━━━ Exercise material

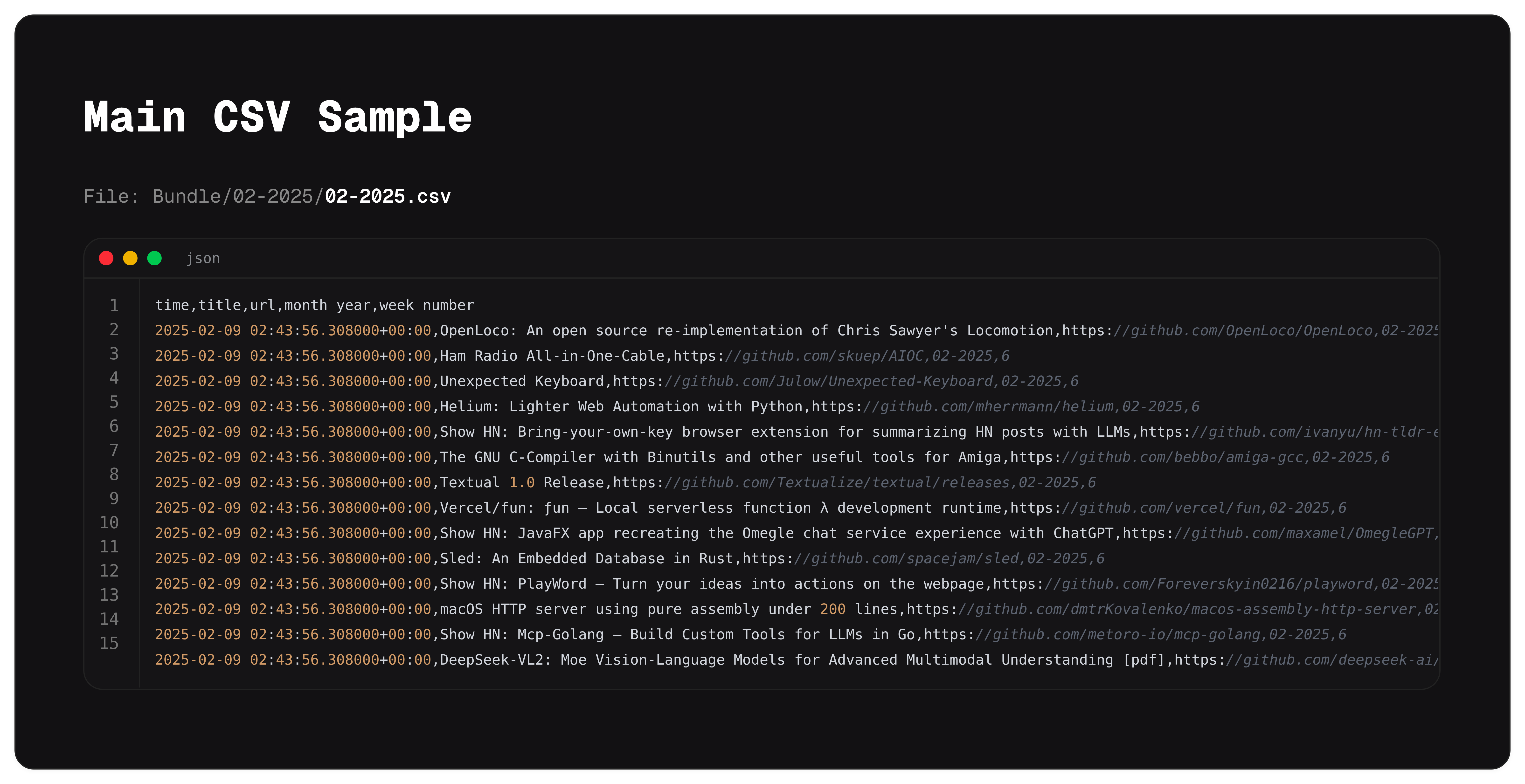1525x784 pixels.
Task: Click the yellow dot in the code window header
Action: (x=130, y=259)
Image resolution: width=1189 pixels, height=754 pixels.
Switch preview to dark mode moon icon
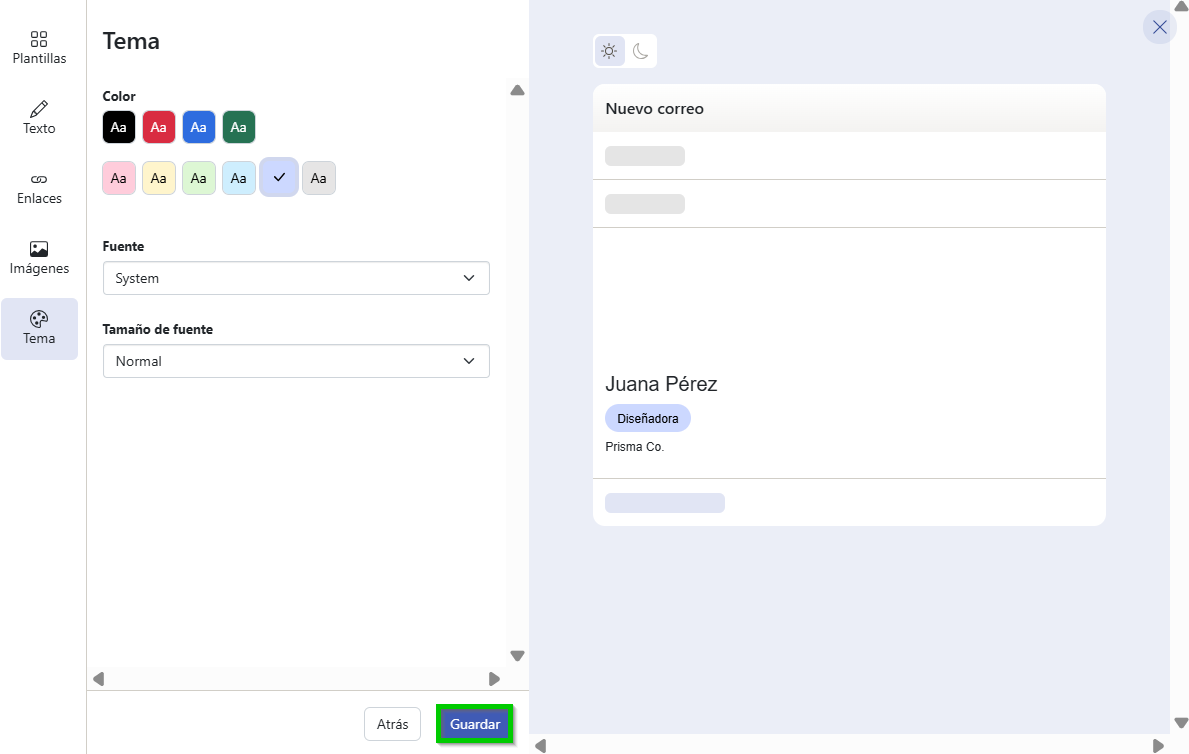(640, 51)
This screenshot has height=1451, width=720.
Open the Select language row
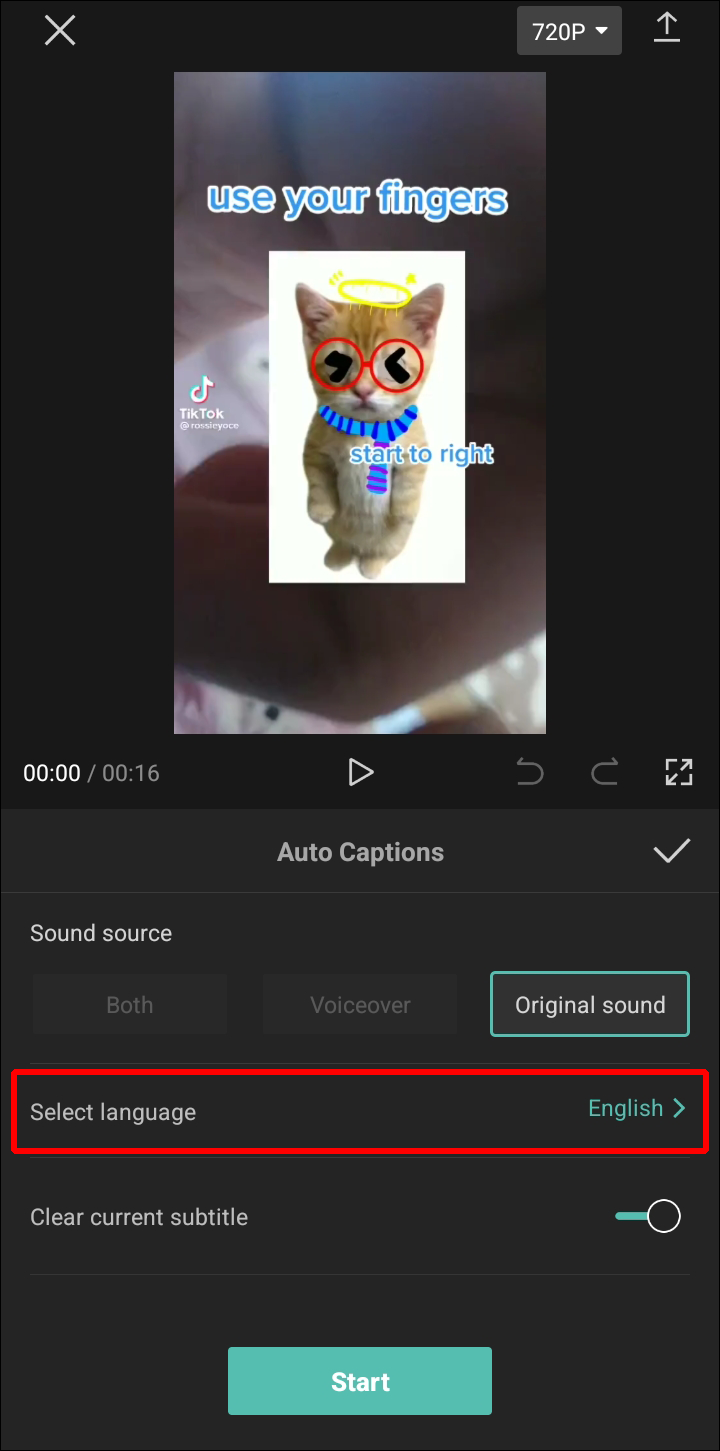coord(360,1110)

━━━━━━

What needs to be done:
Please copy only the lines from the one that contains "This screenshot has height=1451, width=720." through the last line of the records, exactly, and keep every picture out of the copy.

Final answer:
This screenshot has height=1451, width=720.
Open the Select language row
coord(360,1110)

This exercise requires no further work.